The most famous horse race in the world was run at the Aintree racecourse in Liverpool all the way back in 1839 and the victorious horse in that first race was named Lottery.

6 Myths associated with Thoroughbred Racing

  1. Thoroughbreds Are Difficult to Handle

Unless you’re physically at the races you never get the opportunity to observe them post-race. Therefore, they give a false impression that they are difficult to handle. Those Thoroughbreds retiring from the track early are easy to handle.

  1. They Can’t Perform at high Level as Other Breeds

Generally, Thoroughbreds have a great work ethic and are quick to pick up new cues. This breed has a good tendency to get low, turn quick and jump high. Thus, they are highly capable of getting the job done.

  1. Thoroughbreds Are Spooky

Most of the thoroughbreds are desensitized to more than the average horse because of their exposure and can transition easily into any type of disciplines.

  1. Thoroughbreds Are Not for Children

Thoroughbreds are more laid back and forgiving than others, making them the perfect candidate for a child.

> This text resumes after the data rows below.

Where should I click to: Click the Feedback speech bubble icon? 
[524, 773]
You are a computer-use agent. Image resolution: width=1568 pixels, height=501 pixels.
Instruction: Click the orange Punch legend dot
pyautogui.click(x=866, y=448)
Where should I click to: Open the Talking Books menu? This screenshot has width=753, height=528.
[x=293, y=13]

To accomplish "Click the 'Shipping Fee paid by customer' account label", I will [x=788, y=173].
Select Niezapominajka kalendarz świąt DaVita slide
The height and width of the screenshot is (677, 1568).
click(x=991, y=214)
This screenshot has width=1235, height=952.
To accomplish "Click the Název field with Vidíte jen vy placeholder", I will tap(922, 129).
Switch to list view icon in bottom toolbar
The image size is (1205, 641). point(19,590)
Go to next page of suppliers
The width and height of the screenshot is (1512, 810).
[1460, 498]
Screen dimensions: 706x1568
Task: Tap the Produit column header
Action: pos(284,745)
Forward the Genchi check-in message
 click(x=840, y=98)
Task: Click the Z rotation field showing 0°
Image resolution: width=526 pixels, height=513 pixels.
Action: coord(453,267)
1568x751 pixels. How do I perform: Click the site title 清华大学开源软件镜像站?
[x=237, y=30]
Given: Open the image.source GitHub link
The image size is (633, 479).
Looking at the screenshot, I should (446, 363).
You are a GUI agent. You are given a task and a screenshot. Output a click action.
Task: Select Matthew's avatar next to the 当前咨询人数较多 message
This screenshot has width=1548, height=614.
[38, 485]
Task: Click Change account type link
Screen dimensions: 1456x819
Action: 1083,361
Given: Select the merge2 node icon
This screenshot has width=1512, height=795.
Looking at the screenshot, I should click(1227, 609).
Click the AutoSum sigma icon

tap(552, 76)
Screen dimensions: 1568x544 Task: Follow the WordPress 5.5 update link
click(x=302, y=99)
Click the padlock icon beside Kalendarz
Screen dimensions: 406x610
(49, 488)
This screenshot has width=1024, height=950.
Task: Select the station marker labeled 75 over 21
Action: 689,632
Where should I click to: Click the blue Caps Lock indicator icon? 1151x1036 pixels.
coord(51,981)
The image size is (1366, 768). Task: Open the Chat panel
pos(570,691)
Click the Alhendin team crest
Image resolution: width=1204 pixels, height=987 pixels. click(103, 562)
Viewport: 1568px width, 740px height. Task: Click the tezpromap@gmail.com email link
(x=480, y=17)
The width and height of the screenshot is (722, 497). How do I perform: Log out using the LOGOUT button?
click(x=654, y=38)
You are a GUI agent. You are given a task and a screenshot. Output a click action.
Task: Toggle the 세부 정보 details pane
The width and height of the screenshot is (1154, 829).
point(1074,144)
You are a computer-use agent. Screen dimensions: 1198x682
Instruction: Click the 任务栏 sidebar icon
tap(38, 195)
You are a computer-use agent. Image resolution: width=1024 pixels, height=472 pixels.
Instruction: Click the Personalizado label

  1. Thoroughbred’s Race Connections Don’t Care About Them

Many Thoroughbreds are loved by their breeders, owners and has invested time and care into the horse. They always want to see them well on the track and long after they are retired.

  1. All Off-Track Thoroughbreds Have Sound Issues

There is a stigma that off-track Thoroughbreds are sound issues and hence not usable for the track. It is just a myth as many retire with sound health with no riding restrictions. The best interest of the horse is considered for racing along with their physical shape.